A classic Hellboy villain (and real person) gets a special miniseries with Rasputin: The Voice of the Dragon.
Hell(boy) on Earth
Legendary Hellboy creator Mike Mignola, bestselling iZOMBIE co-creator Chris Roberson, acclaimed artist Christopher Mitten and award-winning colorist Dave Stewart are pulling back the curtain on the past of the mad and mysterious Russian sorcerer Rasputin in Rasputin: The Voice of the Dragon, a new five issue mini-series from Dark Horse Comics.
“When Hellboy first arrived on Earth it was in the waning days of WWII, as a group of Nazi occultists lead by the Russian mystic Rasputin sought to summon a demon from hell to help them defeat the Allies,” said Chris Roberson. “The demon child didn’t appear where expected, though, and was instead adopted by Professor Trevor Bruttenholm, an English occult investigator who was on hand with American troops. But while that struggle between Allied forces and Nazi occultists has always loomed large in Hellboy’s backstory, we haven’t before fully explored just what characters like Rasputin and Bruttenholm were up to in the war years. In the pages of Rasputin: The Voice of the Dragon we begin to dig deeper into that conflict, and explore both Rasputin’s rise to prominence and young Bruttenholm’s gradual realization that there were more dangers lurking in the shadows of wartime Europe than the Allies had ever suspected.”

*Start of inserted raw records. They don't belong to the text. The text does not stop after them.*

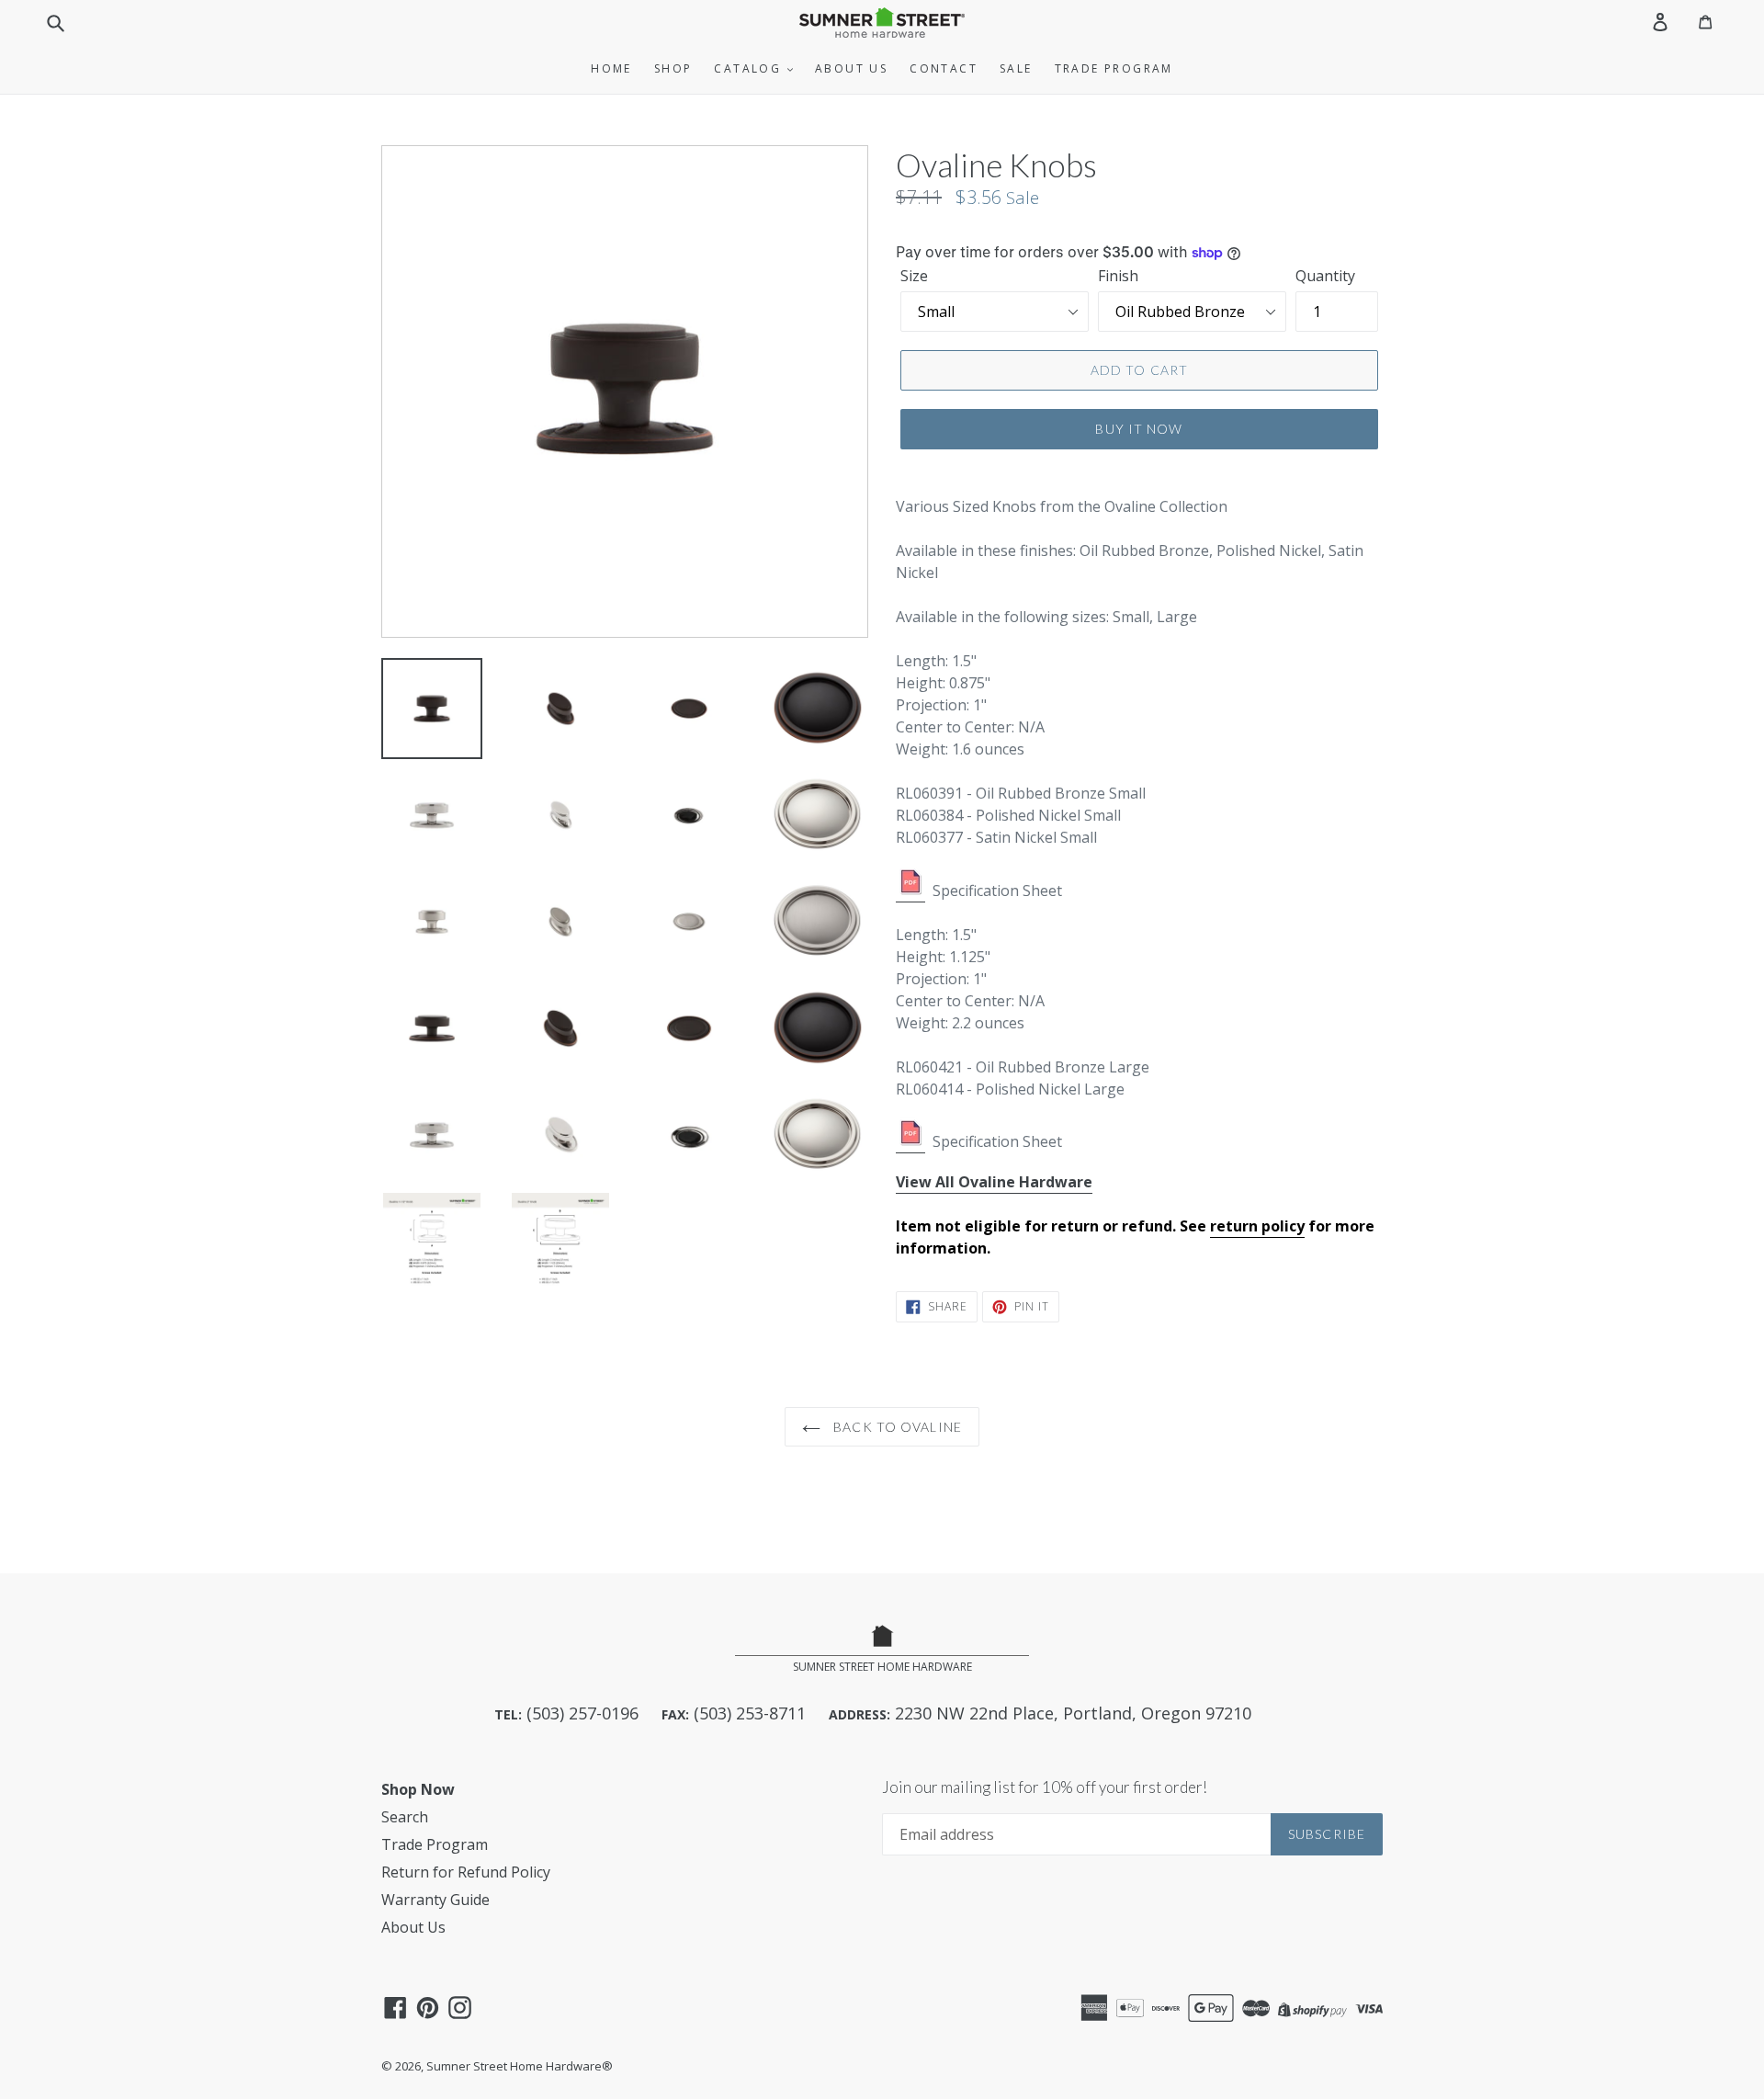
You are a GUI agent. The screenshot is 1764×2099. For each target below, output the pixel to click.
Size (914, 276)
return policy (1257, 1226)
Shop (673, 68)
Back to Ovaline (896, 1427)
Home (611, 68)
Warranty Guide (435, 1899)
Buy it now (1138, 429)
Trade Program (1114, 68)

In the series, a conspiracy involving the Third Reich and a dead member of a sinister secret society sets Professor Bruttenholm on his first mission—to find the man who’d soon bring Hellboy to earth. The mad Russian sorcerer Rasputin had been thought dead since 1916, when a group of noblemen sought to end his influence over the tsar. Now Rasputin works with the most twisted members of Hitler’s inner circle, and he’s about to cross paths with the man who’ll go on to found the Bureau for Paranormal Research and Defense.
Issue 1 of Rasputin: The Voice of the Dragon goes on sale on Wednesday, November 15 with a cover by Mike Huddleston (The Strain) and a variant cover by Mignola.